As one of my priorities on a virtualization platform is to offer HA,
I
wanted to know how does it work on the ovirt architecture. I mean, I my
management node fails, is HA still running on the ovirt-nodes (is
distributed ) or is it manager dependent?
Right now if the oVirt Engine server fails, HA of the guests running on
oVirt Nodes will not work. This is because the oVirt Engine is what
coordinates monitoring and restart of the guests marked as HA.
Today, the best way to protect against that double-failure is to provide
HA for the oVirt Engine itself. This can be done by setting up a 2 node
HA cluster via a HA stack like Pacemaker or RHEL Clustering. Pacemaker
is in lots of distributions, so this is a fairly ubiquitous way of
providing HA for non-HA aware services.
In the future, the goal is to make the oVirt Engine HA aware via
something similar to JBoss clustering combined with database
replication/clustering.

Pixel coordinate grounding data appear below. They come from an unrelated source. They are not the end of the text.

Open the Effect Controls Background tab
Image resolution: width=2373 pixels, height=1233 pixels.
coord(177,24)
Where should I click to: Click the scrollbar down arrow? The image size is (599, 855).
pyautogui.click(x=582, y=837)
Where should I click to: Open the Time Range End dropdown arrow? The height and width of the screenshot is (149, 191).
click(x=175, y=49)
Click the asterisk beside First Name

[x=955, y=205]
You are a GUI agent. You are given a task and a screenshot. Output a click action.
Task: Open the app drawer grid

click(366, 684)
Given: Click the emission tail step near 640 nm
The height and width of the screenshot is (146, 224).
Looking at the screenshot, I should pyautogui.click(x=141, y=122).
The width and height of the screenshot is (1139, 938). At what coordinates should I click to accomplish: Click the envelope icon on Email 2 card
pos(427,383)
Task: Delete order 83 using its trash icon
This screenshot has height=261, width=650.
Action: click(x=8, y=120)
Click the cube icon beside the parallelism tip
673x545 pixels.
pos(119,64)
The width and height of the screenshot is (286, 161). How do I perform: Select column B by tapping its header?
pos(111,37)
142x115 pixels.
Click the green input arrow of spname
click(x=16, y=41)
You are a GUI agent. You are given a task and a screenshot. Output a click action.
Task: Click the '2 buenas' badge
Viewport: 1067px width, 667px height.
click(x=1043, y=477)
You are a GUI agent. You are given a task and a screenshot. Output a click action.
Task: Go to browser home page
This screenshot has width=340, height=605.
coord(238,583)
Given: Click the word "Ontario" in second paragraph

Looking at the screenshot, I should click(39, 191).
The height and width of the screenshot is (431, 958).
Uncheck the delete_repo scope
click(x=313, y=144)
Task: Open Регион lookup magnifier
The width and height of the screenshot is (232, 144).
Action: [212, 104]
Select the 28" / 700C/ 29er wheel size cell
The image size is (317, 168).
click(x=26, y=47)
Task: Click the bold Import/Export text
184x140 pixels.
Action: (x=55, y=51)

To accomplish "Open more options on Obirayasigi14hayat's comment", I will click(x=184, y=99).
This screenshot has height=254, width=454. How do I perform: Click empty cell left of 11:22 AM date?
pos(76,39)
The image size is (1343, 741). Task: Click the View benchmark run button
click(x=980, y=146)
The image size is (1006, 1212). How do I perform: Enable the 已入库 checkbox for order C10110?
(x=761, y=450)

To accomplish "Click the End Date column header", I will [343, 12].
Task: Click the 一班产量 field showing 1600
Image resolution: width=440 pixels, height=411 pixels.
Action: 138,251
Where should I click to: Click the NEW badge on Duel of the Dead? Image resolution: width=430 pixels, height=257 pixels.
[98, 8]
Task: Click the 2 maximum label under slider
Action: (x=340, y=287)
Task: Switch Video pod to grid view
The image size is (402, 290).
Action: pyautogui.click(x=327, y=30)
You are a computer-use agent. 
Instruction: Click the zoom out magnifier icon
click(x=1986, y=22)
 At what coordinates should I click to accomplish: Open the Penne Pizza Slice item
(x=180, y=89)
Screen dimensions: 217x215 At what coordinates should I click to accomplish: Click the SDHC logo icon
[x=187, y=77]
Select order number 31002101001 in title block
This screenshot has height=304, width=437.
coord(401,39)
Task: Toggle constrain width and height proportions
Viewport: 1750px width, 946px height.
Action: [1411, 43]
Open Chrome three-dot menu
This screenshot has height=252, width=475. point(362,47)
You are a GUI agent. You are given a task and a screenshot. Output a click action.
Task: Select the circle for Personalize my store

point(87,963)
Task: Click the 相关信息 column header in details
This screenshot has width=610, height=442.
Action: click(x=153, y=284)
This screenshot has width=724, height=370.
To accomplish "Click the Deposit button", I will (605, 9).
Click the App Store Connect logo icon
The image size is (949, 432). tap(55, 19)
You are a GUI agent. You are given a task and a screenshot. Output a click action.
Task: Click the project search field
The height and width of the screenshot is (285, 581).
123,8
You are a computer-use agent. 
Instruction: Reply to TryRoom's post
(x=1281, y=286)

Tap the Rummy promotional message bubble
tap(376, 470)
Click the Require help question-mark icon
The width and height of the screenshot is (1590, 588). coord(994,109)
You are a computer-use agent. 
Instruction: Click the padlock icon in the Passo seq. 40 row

This will remove the need for a separate HA stack.
Also, my understanding is that the roadmap for vdsm is to provide it
with more intelligence/policies so that it can take care of some of the
HA features even in the absence of the oVirt Engine running.
The enhanced vdsm for policy/HA is a roadmap item, as is making the
Engine HA aware. We could certainly use help implementing those items :)